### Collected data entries
►
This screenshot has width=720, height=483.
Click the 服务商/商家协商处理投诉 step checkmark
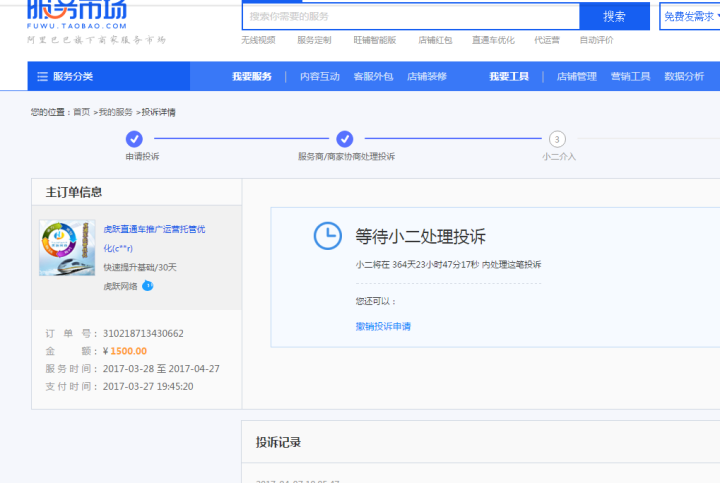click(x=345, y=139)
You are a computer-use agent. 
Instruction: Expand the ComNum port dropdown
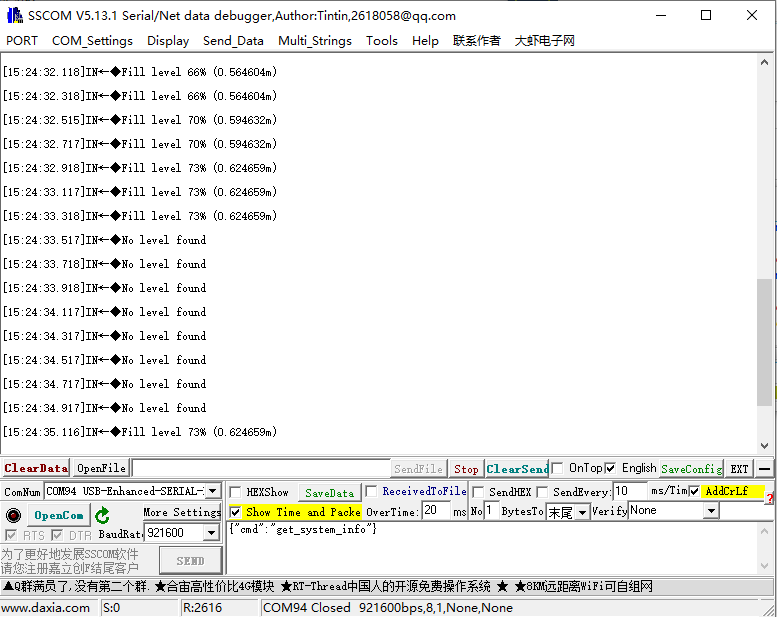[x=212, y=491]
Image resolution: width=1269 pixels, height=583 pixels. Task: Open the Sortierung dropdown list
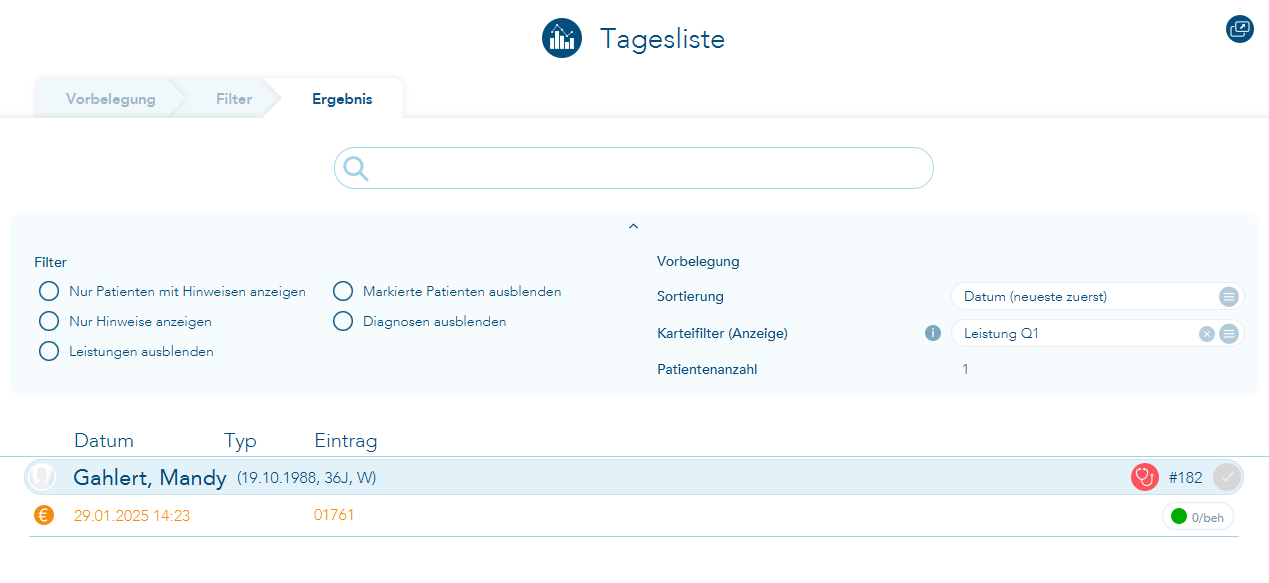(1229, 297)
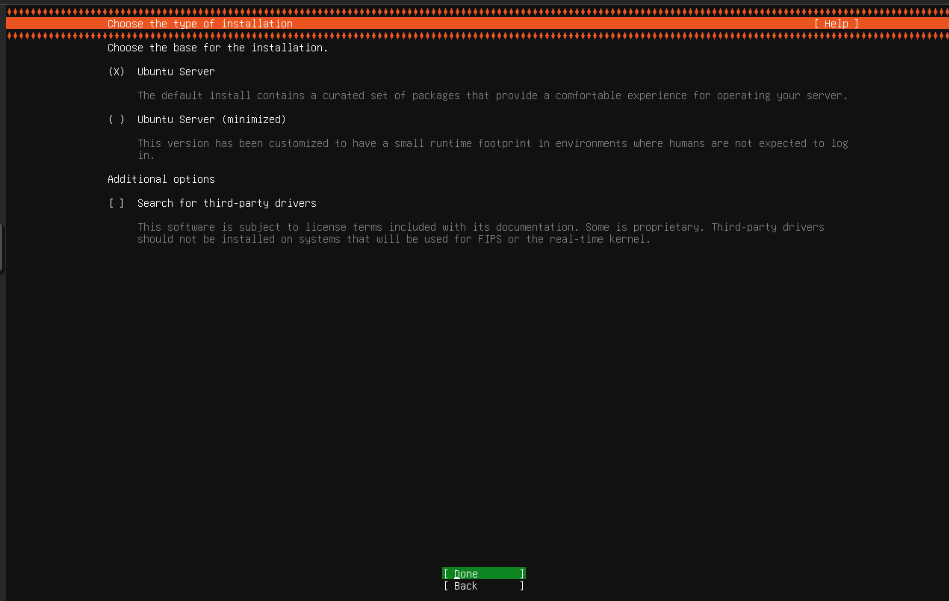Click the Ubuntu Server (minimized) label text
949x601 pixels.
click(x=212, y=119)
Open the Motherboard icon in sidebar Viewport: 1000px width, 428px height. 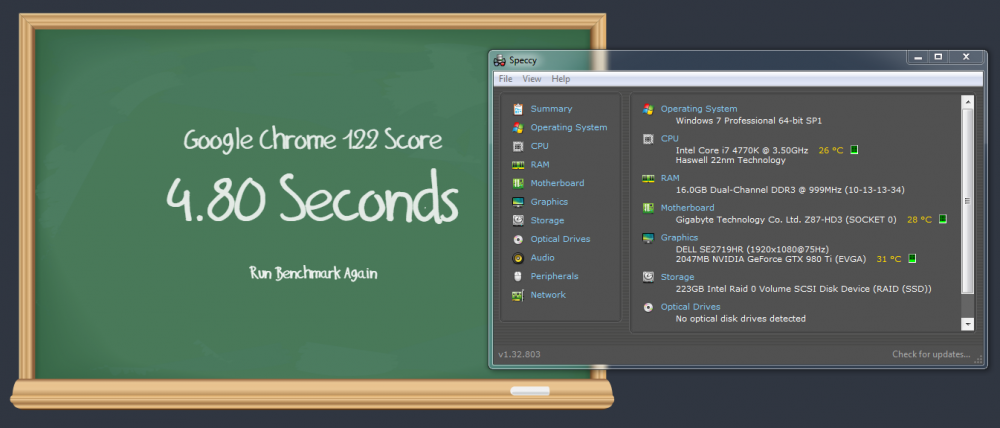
◄
### Task prompt
Please print each record above again exactly, but omit any pictures.

### Answer to the exercise
This screenshot has width=720, height=483.
Click the 服务商/商家协商处理投诉 step checkmark
click(x=345, y=139)
You are a computer-use agent. 
Instruction: Expand the ComNum port dropdown
[x=212, y=491]
Image resolution: width=1269 pixels, height=583 pixels. Task: Open the Sortierung dropdown list
(1229, 297)
Click the Ubuntu Server (minimized) label text
949x601 pixels.
click(x=212, y=119)
Open the Motherboard icon in sidebar Viewport: 1000px width, 428px height. 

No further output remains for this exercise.